The data should be duplicated exactly, with every word kept as it is.
━━━━━ DATASET RECORDS ━━━━━
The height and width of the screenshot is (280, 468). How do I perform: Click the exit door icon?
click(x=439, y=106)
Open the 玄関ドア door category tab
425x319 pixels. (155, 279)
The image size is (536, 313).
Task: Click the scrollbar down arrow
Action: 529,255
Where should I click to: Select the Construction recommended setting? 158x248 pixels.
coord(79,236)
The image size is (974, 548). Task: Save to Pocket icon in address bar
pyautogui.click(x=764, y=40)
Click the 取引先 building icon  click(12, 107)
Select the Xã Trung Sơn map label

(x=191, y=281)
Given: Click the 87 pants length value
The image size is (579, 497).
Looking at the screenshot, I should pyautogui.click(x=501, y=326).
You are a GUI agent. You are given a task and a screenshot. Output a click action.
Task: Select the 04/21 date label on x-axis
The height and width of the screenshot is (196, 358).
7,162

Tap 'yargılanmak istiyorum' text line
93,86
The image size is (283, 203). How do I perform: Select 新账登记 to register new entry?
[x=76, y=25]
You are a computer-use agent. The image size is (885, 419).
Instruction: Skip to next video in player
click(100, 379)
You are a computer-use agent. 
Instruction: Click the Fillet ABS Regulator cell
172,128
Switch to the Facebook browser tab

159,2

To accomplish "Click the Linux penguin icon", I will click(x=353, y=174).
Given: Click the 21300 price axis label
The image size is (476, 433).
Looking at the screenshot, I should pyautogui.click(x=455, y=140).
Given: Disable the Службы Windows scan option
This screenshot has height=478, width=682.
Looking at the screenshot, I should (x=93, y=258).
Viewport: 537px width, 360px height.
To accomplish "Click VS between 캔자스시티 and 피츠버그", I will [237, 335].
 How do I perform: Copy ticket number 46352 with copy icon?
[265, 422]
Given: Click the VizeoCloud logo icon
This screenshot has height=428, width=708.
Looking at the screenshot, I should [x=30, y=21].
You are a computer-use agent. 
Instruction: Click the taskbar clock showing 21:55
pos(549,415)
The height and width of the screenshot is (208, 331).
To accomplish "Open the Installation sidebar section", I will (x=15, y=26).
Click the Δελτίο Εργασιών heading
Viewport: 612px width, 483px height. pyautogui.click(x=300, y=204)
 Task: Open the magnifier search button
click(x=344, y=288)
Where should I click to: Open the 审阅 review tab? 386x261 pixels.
━━━━━
ANSWER SPACE:
The height and width of the screenshot is (280, 468). How do I perform: Click the exit door icon?
click(x=439, y=106)
Open the 玄関ドア door category tab
425x319 pixels. (155, 279)
The image size is (536, 313).
Task: Click the scrollbar down arrow
Action: 529,255
Where should I click to: Select the Construction recommended setting? 158x248 pixels.
coord(79,236)
The image size is (974, 548). Task: Save to Pocket icon in address bar
pyautogui.click(x=764, y=40)
Click the 取引先 building icon  click(12, 107)
Select the Xã Trung Sơn map label

(x=191, y=281)
Given: Click the 87 pants length value
The image size is (579, 497).
Looking at the screenshot, I should pyautogui.click(x=501, y=326).
You are a GUI agent. You are given a task and a screenshot. Output a click action.
Task: Select the 04/21 date label on x-axis
The height and width of the screenshot is (196, 358).
7,162

Tap 'yargılanmak istiyorum' text line
93,86
The image size is (283, 203). How do I perform: Select 新账登记 to register new entry?
[x=76, y=25]
You are a computer-use agent. The image size is (885, 419).
Instruction: Skip to next video in player
click(100, 379)
You are a computer-use agent. 
Instruction: Click the Fillet ABS Regulator cell
172,128
Switch to the Facebook browser tab

159,2

To accomplish "Click the Linux penguin icon", I will click(x=353, y=174).
Given: Click the 21300 price axis label
The image size is (476, 433).
Looking at the screenshot, I should pyautogui.click(x=455, y=140).
Given: Disable the Службы Windows scan option
This screenshot has height=478, width=682.
Looking at the screenshot, I should (x=93, y=258).
Viewport: 537px width, 360px height.
To accomplish "Click VS between 캔자스시티 and 피츠버그", I will [237, 335].
 How do I perform: Copy ticket number 46352 with copy icon?
[265, 422]
Given: Click the VizeoCloud logo icon
This screenshot has height=428, width=708.
Looking at the screenshot, I should [x=30, y=21].
You are a computer-use agent. 
Instruction: Click the taskbar clock showing 21:55
pos(549,415)
The height and width of the screenshot is (208, 331).
To accomplish "Open the Installation sidebar section", I will (x=15, y=26).
Click the Δελτίο Εργασιών heading
Viewport: 612px width, 483px height. pyautogui.click(x=300, y=204)
 Task: Open the magnifier search button
click(x=344, y=288)
Where should I click to: Open the 审阅 review tab? 386x261 pixels.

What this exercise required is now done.